Смеялся пристав, смеялся и Сеня. Запротоколили и Петра Петровича за компанию. Просидели оба в участке до полдня — и вышли оттуда друзьями неразлучными.

— Обязательно вспрыснуть надо, — порешил Сеня.

Зашли в трактир «Муравей» на Солянке. Петр Петрович — что ж, Петр Петрович — все в меру, а Сеня так вспрыснул, что опять в участок чуть не вернулся. Уж городовой к нему подошел:

— Господин… Пожалте, господин. Господин, а господин!

Но Сеня, по случаю заключенного с Петром Петровичем нерушимого союза, был полон любви к человекам. Обнял Сеня городового и к груди крепко прижал:

— Гар-р-давой, милай! Ты пойми, ми-илай… Сконфузился городовой: как человека на цугундер тащить, когда он в объятиях тебя держит? Высвободился полегоньку, стал опять на посту — будто Сени и не приметил.

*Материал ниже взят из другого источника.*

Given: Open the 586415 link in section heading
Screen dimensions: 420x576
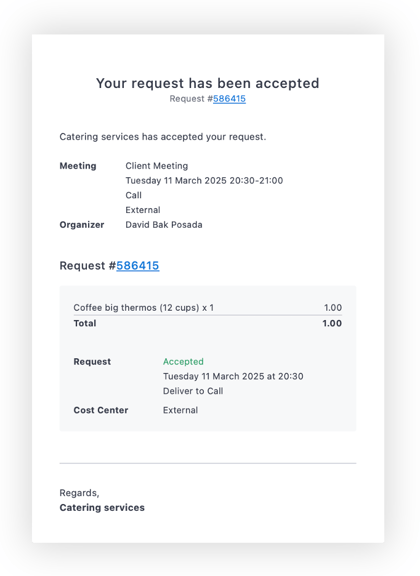Looking at the screenshot, I should pos(138,266).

А Петр Петрович Сеню до дома довел, раздел, уложил, за нашатырным спиртом сбегал. Вот откуда их дружба пошла.

2

В эту пору жил Сеня на Садовниках, у брата своего Архипа Иваныча.

Архип Иваныч в прежние годы в ссылке даже был — в Шенкурске, лет пять, там, что ли. Ну, а теперь пообкорналось радикальство это его. Служил себе по судебной части, бачки отпустил, мешки завел чиновничьи под глазами. Ну, и провались ты совсем: чинуша, так чинушей и будь. А то нет: либеральничает, в кармане кукиш кажет, и Сеню, братца любезного, поедом ест.

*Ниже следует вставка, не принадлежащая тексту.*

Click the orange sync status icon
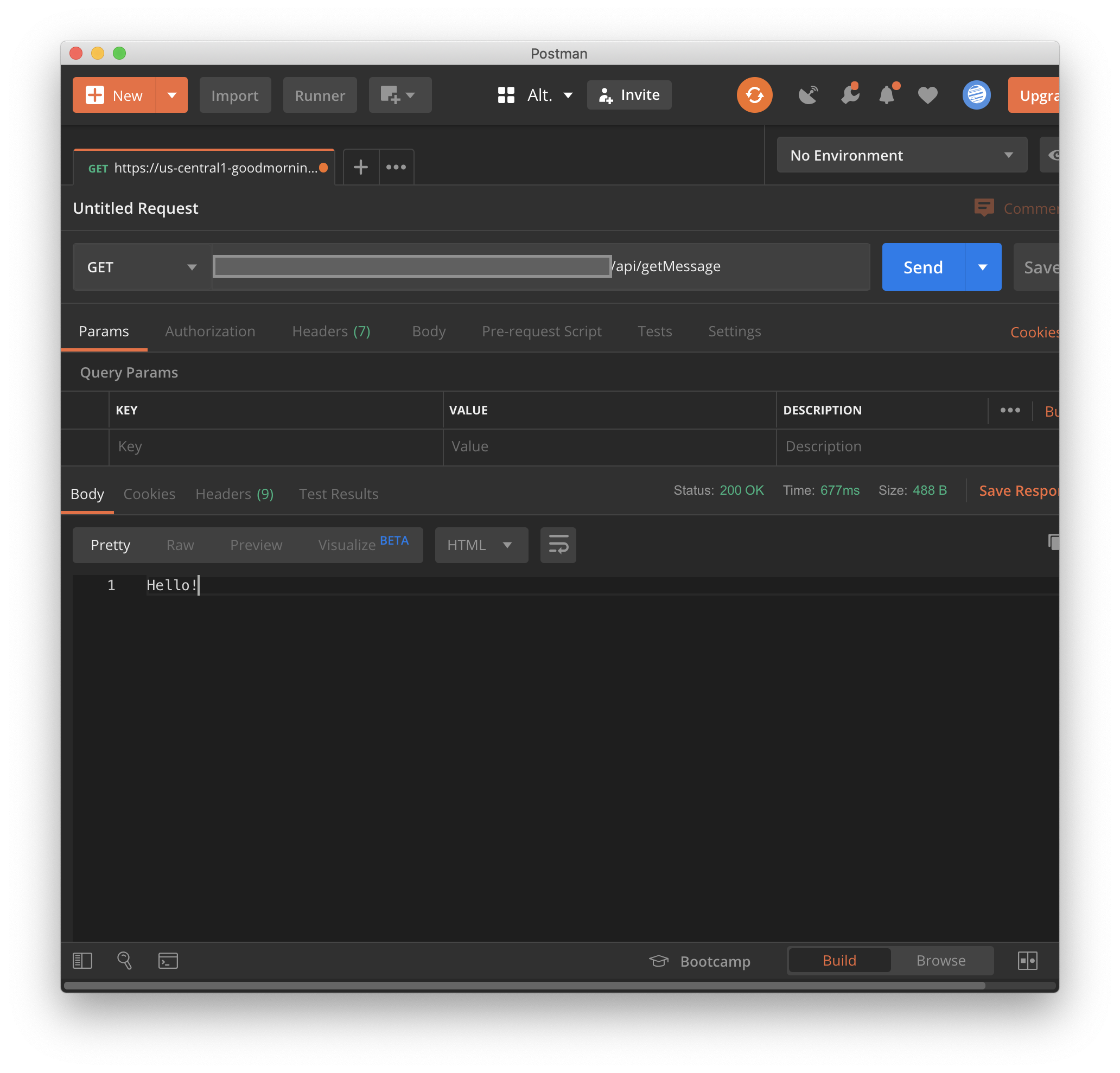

— И что-де ныне за молодые люди пошли? Никакого интереса к общественной жизни. Взял бы что-нибудь у меня в книжном шкафу… А то нашел — Мопассана, уж действительно! И понятно, что пойдешь потом шлындать по кабакам…

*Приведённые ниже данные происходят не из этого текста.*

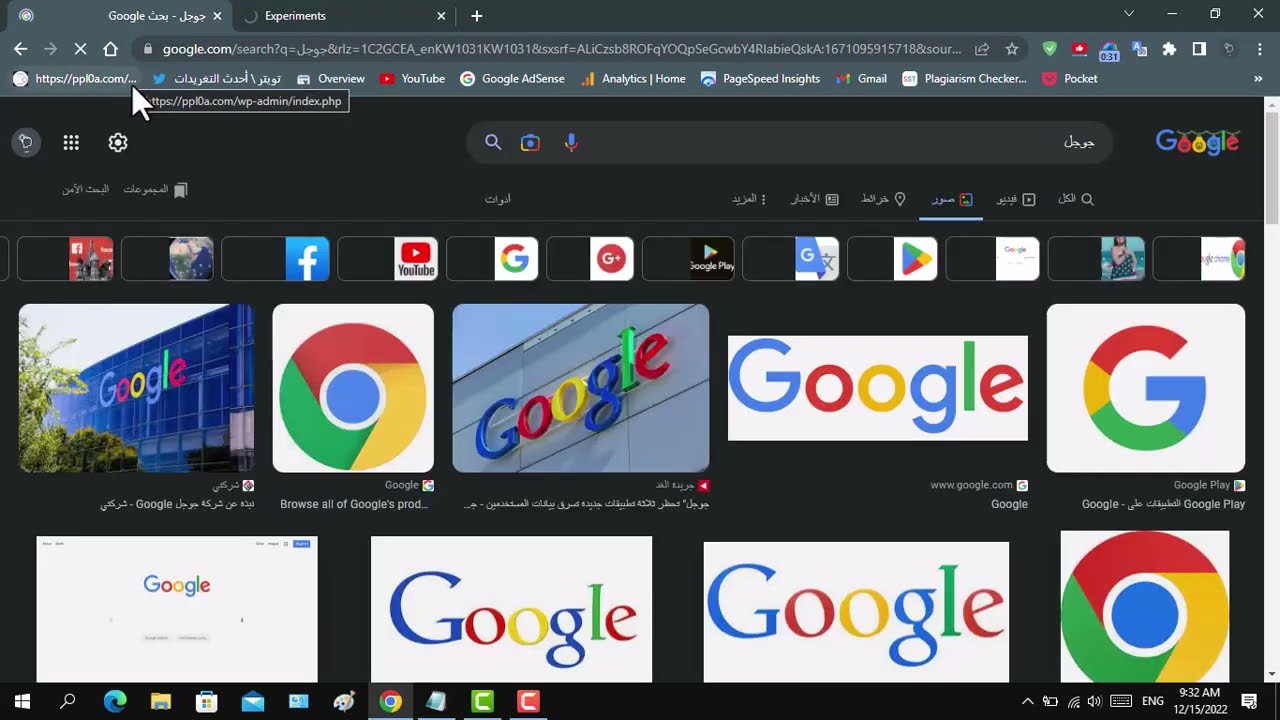Open the Google apps grid

pos(71,143)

За это пиленье Сеня его терпеть не мог. Даром, что был Архип Иваныч для Сени кормильцем-поильцем, и жил у него Сеня без всякой заботы. Но по своей веселости да легкости душевной — Сеня ни во что ставил земные разные эти блага. И не то, чтобы Архипу Иванычу — благодетелю увагу какую-нибудь сделать, а прямо сказать — спуску ему не давал. Ну, и были они потому всегда на ножах.